**SUPPLIED MATERIAL**
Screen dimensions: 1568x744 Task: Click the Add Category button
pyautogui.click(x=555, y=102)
==
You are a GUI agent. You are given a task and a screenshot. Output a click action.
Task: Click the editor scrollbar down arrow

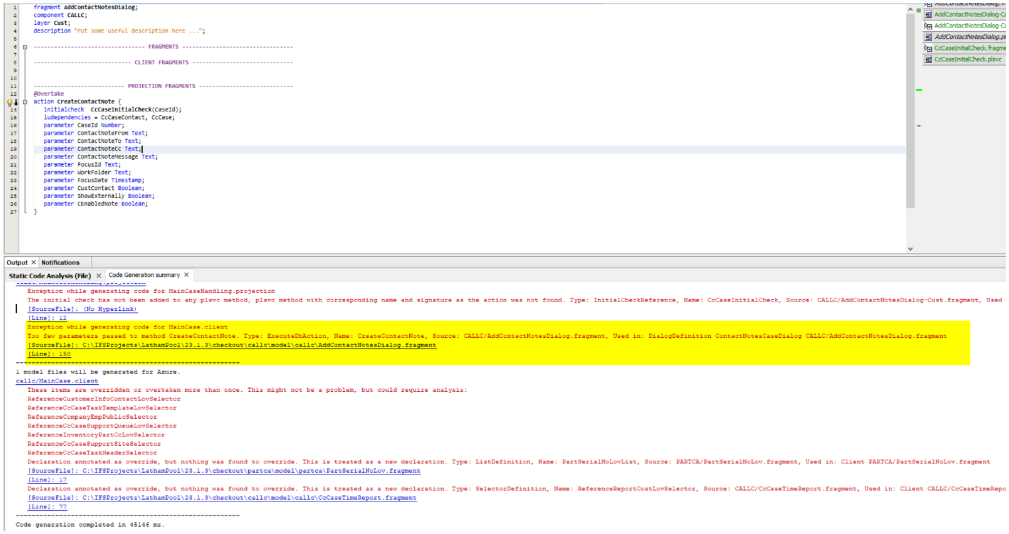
---
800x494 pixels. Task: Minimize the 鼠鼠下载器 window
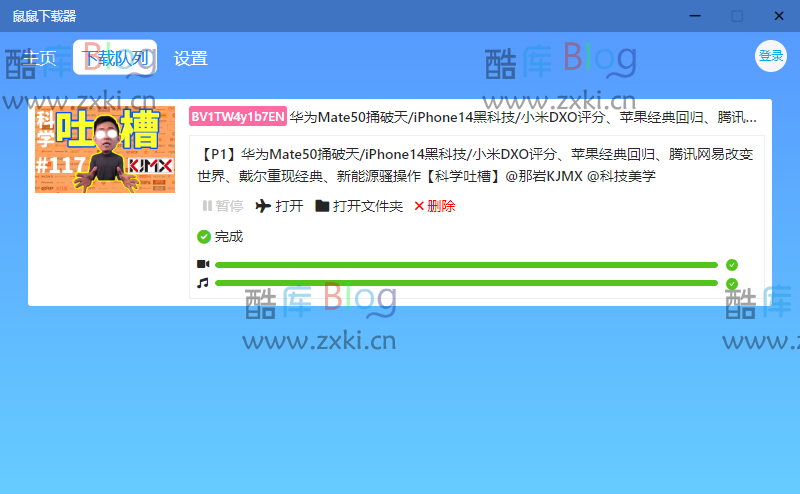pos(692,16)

**TASK DIRECTIONS**
Begin at the line that has "You are a GUI" in the entries above; stop after the line that has "Task: Click the editor scrollbar down arrow". Transcribe exactly those lines and no others.

**RESPONSE TO THIS EXERCISE**
You are a GUI agent. You are given a task and a screenshot. Output a click action.
Task: Click the editor scrollbar down arrow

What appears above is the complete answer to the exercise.